Piorunujący koniec sezonu
Pierwsza połowa ekstraligowego meczu Olimpii z Mitechem nie zapowiadała gradu bramek jaki ujrzeli kibice w drugiej odsłonie.
Szczeciniaki od początku miały przewagę i dyktowały warunki gry, jednak dały się zaskoczyć kontratakiem i po dziewięciu minutach przegrywały po bramce Katarzyny Wnuk. Na szczęście stracona bramka nie zaburzyła ułożonej strategii, dzięki czemu olimpijki z niezwykłą konsekwencją konstruowały kolejne akcje.
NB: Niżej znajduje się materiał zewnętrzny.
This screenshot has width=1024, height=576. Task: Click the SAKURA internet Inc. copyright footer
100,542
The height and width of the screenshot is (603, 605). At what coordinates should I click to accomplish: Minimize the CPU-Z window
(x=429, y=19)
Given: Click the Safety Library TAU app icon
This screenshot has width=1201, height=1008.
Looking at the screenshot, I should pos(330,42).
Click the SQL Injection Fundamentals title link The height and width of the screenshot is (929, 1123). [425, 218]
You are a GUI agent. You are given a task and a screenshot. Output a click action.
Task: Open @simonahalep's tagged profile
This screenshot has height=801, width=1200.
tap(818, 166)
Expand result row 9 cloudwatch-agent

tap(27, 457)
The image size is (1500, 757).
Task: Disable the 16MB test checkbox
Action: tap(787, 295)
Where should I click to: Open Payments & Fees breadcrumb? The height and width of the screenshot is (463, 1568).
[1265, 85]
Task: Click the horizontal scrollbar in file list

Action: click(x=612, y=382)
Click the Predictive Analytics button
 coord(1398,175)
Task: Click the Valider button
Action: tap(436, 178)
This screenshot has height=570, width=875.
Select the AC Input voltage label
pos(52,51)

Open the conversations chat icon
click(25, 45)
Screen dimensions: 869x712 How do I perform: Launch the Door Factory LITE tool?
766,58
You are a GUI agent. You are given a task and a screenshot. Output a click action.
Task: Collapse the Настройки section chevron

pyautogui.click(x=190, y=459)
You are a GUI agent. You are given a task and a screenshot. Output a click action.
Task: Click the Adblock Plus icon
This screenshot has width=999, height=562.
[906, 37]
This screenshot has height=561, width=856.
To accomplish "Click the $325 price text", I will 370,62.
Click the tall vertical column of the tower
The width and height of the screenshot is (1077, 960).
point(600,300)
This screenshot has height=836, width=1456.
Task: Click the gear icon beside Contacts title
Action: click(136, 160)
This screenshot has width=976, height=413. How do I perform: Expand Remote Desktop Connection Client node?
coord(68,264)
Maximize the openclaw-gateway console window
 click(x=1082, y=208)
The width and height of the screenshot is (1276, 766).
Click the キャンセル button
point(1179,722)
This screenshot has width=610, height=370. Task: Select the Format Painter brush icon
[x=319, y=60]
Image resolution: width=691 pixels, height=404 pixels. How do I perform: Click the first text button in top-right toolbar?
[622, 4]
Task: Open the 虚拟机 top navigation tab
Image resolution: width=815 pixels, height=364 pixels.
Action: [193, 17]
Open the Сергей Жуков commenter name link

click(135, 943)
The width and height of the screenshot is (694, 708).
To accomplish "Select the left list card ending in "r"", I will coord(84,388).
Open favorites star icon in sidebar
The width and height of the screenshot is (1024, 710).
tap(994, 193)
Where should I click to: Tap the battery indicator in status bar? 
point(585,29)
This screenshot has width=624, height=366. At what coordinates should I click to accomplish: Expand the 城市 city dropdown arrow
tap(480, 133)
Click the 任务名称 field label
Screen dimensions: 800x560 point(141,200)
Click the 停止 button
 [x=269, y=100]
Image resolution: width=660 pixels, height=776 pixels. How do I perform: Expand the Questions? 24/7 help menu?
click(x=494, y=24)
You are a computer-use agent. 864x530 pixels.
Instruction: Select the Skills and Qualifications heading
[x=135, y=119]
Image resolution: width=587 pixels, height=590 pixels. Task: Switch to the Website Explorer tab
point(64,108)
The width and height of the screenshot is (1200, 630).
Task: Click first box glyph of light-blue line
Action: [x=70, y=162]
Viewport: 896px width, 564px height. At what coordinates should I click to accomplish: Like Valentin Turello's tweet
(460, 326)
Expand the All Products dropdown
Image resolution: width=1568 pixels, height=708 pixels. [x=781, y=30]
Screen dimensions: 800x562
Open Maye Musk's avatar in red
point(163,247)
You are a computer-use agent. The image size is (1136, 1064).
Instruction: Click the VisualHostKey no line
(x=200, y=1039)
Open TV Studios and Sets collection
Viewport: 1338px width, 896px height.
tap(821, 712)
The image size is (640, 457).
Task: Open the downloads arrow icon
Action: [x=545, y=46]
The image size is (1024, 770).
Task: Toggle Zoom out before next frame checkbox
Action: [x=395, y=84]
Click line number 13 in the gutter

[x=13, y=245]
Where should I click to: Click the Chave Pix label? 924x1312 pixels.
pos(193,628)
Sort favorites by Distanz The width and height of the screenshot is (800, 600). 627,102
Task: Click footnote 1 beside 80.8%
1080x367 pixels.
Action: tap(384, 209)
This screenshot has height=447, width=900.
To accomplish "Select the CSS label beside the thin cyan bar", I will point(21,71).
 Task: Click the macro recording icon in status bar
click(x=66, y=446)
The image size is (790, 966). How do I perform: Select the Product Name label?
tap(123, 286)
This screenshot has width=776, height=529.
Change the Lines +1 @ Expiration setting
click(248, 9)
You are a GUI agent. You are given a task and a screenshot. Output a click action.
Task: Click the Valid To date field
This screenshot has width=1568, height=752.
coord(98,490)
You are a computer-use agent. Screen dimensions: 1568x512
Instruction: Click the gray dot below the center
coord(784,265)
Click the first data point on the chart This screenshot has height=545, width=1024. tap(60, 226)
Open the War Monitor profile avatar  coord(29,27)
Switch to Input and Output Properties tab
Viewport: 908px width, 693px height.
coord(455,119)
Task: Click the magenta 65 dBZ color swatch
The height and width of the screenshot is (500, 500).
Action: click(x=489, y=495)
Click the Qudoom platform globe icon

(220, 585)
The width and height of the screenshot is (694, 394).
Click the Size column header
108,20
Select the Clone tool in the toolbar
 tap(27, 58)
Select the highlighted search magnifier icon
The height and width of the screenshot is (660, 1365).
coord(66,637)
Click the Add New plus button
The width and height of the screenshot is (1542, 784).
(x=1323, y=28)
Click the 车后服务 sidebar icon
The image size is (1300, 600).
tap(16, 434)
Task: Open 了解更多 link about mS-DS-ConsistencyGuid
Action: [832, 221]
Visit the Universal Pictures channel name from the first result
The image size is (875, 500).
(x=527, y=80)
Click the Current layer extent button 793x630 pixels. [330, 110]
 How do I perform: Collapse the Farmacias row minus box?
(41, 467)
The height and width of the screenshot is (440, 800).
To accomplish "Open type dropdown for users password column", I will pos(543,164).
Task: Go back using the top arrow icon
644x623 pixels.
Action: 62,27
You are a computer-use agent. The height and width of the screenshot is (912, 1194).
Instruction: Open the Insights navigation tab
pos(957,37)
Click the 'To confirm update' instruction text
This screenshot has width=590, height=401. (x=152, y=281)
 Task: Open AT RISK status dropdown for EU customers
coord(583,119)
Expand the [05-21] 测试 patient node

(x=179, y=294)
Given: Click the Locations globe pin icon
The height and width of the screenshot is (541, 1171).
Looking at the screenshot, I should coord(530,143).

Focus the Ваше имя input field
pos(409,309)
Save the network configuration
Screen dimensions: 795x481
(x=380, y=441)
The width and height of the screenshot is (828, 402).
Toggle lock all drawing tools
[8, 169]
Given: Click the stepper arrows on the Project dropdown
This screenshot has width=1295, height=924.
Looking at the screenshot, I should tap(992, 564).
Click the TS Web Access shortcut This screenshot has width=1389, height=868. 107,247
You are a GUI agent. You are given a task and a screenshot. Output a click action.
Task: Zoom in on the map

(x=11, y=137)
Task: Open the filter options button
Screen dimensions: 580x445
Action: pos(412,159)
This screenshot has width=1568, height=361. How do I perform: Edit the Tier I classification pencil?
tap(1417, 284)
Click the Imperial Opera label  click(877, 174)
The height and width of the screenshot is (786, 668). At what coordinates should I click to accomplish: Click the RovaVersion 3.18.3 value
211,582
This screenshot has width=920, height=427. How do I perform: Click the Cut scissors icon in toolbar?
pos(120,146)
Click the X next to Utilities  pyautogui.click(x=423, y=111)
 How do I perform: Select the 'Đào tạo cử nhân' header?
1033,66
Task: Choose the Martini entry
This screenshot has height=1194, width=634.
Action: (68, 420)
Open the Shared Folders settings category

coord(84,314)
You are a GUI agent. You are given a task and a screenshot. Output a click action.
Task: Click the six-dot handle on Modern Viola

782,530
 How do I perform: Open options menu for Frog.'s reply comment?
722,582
Już do przerwy za sprawą Patrycji Trzcińskiej, która wykończyła dwie błyskotliwe akcje Olimpii, wychodzimy na prowadzenie 2-1.
Druga część meczu to już prawdziwy popis umiejętności strzeleckich. Najpierw klasyczny hattrick zalicza Roksana Ratajczyk, a chwilę później dobijają rywalki Natalia Niewolna oraz Matilda Böhm. Warto podkreślić, że dla Roksany były to bramki numer 16, 17 i 18 w kończącym się sezonie, dzięki czemu osiągnęła fantastyczny wynik, którego nie powstydziłaby się żadna napastniczka. Matilda natomiast ustaliła wynik meczu fenomenalnym uderzeniem z osiemnastu metrów, zdobywając tym samym pierwszą bramkę w polskiej lidze.
Innym ważnym wydarzeniem sobotniego pojedynku był debiut w rozgrywkach najwyższego szczebla Amelii Bińkowskiej. Młoda napastniczka co prawda nie wpisała się na listę strzelczyń, ale miała ogromny udział przy jednym z trafień Roksany Ratajczyk. Na zakończenie meczu i sezonu piłkarki Olimpii zadedykowały zwycięstwo wszystkim mamom, wręczając tym obecnym na stadionie symboliczne róże. Zanim czas na odpoczynek, część olimpijek czekają jeszcze rozgrywki Mistrzostw Polski Juniorek w Białej Podlaskiej oraz końcówka drugoligowych i trzecioligowych zmagań.